Graduation Year

2011

Document Type

Thesis

Degree

M.S.

Degree Granting Department

Biology (Integrative Biology)

Major Professor

Gordon A. Fox, Ph.D.

Committee Member

Peter Stiling, Ph.D.

Committee Member

Earl McCoy, Ph.D.

Keywords

Demographic heterogeneity, Invasive species, Evolutionary adaptation, Control efforts

Abstract

Life history traits such as growth, survival, and clonality can vary within a population. When such variation exists in a population of an invasive species, it can affect population dynamics, and if any part of the variation has a genetic basis the population can evolve in response to control regimes. Evolutionary responses to control efforts may shift the population towards a few more resilient genotypes, or towards different types in different microenvironments, depending on the scale of gene flow with respect to the patchiness of the environment. The purpose of this study is to examine whether the application of stress similar to control efforts (light level manipulation and biomass removal) results in varying emergence, growth, and survival rates between samples taken from spatially separated patches of the invasive clonal grass Imperata cylindrica. Accelerated Failure Time (AFT) and logistic regression models were fit to survival, emergence and growth data collected from two experiments in which samples collected from four spatially separated Imperata cylindrica patches were exposed to light level manipulation and biomass removal. Patch identity plays a large role in explaining variation in time-to-emergence, time-to-death, and probabilities of emergence and survival, especially under stressed conditions.

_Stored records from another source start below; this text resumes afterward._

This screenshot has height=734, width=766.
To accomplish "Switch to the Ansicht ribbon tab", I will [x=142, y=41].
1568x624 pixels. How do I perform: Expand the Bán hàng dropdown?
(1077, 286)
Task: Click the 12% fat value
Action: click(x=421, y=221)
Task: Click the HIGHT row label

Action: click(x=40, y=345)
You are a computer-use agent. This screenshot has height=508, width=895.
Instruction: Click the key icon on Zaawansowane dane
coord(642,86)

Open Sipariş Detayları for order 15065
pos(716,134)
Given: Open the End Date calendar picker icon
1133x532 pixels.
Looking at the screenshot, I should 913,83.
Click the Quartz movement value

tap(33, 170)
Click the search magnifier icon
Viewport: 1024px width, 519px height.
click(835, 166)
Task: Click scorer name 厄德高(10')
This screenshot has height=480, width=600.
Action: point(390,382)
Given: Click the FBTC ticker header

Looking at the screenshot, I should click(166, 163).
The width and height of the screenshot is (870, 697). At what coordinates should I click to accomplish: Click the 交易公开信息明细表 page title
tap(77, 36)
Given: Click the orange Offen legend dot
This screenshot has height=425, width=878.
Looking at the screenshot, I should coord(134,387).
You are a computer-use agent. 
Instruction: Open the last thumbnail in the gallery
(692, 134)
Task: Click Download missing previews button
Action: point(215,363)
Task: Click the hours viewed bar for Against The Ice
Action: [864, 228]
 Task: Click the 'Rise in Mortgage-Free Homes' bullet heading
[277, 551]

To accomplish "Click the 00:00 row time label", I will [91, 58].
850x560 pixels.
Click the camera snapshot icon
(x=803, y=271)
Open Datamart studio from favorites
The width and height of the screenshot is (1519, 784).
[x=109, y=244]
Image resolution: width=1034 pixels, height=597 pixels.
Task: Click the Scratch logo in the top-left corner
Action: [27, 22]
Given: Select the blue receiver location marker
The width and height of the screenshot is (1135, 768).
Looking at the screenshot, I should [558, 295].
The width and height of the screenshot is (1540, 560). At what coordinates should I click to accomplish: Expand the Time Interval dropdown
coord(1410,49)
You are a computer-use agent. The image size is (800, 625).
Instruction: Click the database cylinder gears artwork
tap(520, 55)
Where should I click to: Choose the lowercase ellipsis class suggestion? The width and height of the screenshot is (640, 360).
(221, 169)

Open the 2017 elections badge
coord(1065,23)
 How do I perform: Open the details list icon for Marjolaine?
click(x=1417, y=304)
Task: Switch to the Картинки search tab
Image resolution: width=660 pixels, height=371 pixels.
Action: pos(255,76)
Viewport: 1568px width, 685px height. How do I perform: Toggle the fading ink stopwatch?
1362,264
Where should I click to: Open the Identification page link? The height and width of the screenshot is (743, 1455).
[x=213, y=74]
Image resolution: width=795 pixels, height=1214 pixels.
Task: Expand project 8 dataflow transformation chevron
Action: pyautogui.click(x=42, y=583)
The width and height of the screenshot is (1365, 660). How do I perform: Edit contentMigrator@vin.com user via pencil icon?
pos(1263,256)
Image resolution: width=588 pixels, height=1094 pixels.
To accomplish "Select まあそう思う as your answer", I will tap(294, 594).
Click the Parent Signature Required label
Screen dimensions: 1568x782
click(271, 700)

Rhizome and above ground biomass characteristics also play substantial roles in explaining variation in emergence, survival, and growth, though more so under non-stressed conditions. Our results warrant further study of heterogeneous responses to stressful conditions, especially those imposed under control and management regimes. This heterogeneity may have important impacts on population processes such as maintenance, expansion, and gene flow.